■ SOURCE PASSAGE
--- START ---
The above examples illustrate the variety of user constructions evident in recent information behaviour literature. Conceptual examinations of the user, whether theoretical, critical, or empirical, are rare by comparison. One significant example is Talja (1997). Presenting at the first ISIC conference, Talja challenges the conventional cognitive view of users as ‘uncertain people who need help’ and, as an alternative, presents a discourse analytic perspective that enables ‘the conceptualization of users as knowing subjects in the practical-discursive context of everyday life’ (pp. 77-78). Julien (1999) also laments the standard construction of users as ‘bungling fools who ‘lack’ appropriate skills to effectively find what they are seeking’ (p. 207).

Subsequent researchers present divergent analyses. Booth (2008) argues that it is futile to try to define a ‘typical’ or ‘representative’ library user. Olsson (2009) argues that prominent information behaviour models tend to foreground user uncertainty, lack, or need, and thus remain grounded in systems priorities and assumptions. Miksa (2009) examines user characterizations from 1500 to today, and concludes that the concepts of ‘information use’ and ‘information user’ remain ‘for all practical purposes as mysterious as they have always been’ (p. 364). Fleming-May, analysing the concept of "use," observes how common definitions of usage serve to conceptually divorce use from users (2014). McKechnie, Julien, Pecoskie and Dixon (2006) observe a contradiction between the espoused centrality of research participants and their often-peripheral framing, through labels and other language use, within research publications.

Most recently, Day (2011) and Tabak (2014) provide notable critiques. Day (2011) links the concept of the user to deterministic assumptions that can be identified within information behaviour research. He argues that the user reflects information behaviour’s reliance on the conduit metaphor for communication, rooted in Shannon’s information theory, which has led to ‘viewing human expressions and their understandings in terms of determinative causes and effects’ (p. 80). The conduit metaphor and its mechanistic causality are ‘inadequate for describing agency and the relationship between subjects and objects’ (p. 78). Drawing on a variety of psychoanalysts and philosophers, Day proposes an understanding of people’s encounters with information that emphasizes the social, cultural, and physical affordances, and interbody affects, which together mediate subjects and objects (p. 85).

Tabak (2014) identifies tension within information behaviour research between an individual focus on the cognitive user and a social focus on context. He argues that

[Information behaviour] models and theories frequently shift between the two poles in an attempt to address challenges from other positions. However, by jumping between user and context or placing a priori actors in a context, IB models fail to trace actors’ own contextualization. Therefore, IB research needs models that give actors a space to perform their own positioning. (p. 2227)
--- END ---
■ GIVEN INFORMATION
--- START ---
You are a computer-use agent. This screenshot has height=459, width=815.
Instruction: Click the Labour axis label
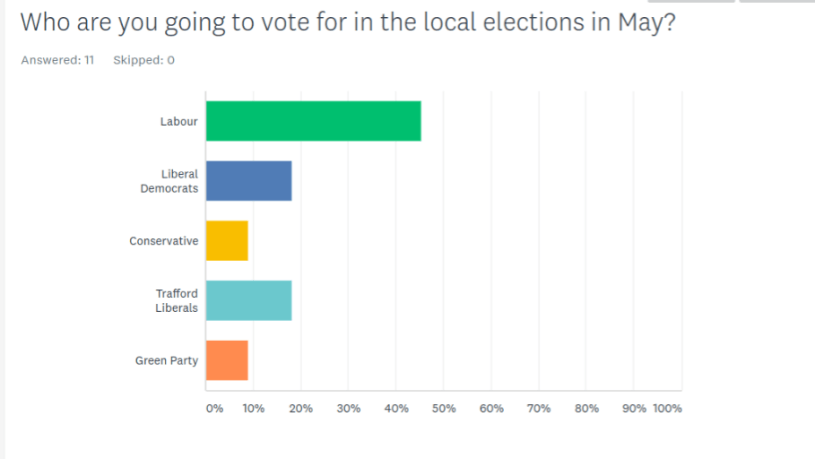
--- END ---
■ OBJECTIVE A
In the passage about information users, what time span do Miksa's (2009) user characterizations cover?
■ OBJECTIVE B
Duplicate the passage about information users, starting with "Most recently, Day" and going on through "objects (p. 85).".
■ OBJECTIVE C
Who are the authors of the 2006 work cited in the passage about information users?

■ COMPLETE RESPONSE A
From 1500 to today.

■ COMPLETE RESPONSE B
Most recently, Day (2011) and Tabak (2014) provide notable critiques. Day (2011) links the concept of the user to deterministic assumptions that can be identified within information behaviour research. He argues that the user reflects information behaviour’s reliance on the conduit metaphor for communication, rooted in Shannon’s information theory, which has led to ‘viewing human expressions and their understandings in terms of determinative causes and effects’ (p. 80). The conduit metaphor and its mechanistic causality are ‘inadequate for describing agency and the relationship between subjects and objects’ (p. 78). Drawing on a variety of psychoanalysts and philosophers, Day proposes an understanding of people’s encounters with information that emphasizes the social, cultural, and physical affordances, and interbody affects, which together mediate subjects and objects (p. 85).

■ COMPLETE RESPONSE C
McKechnie, Julien, Pecoskie and Dixon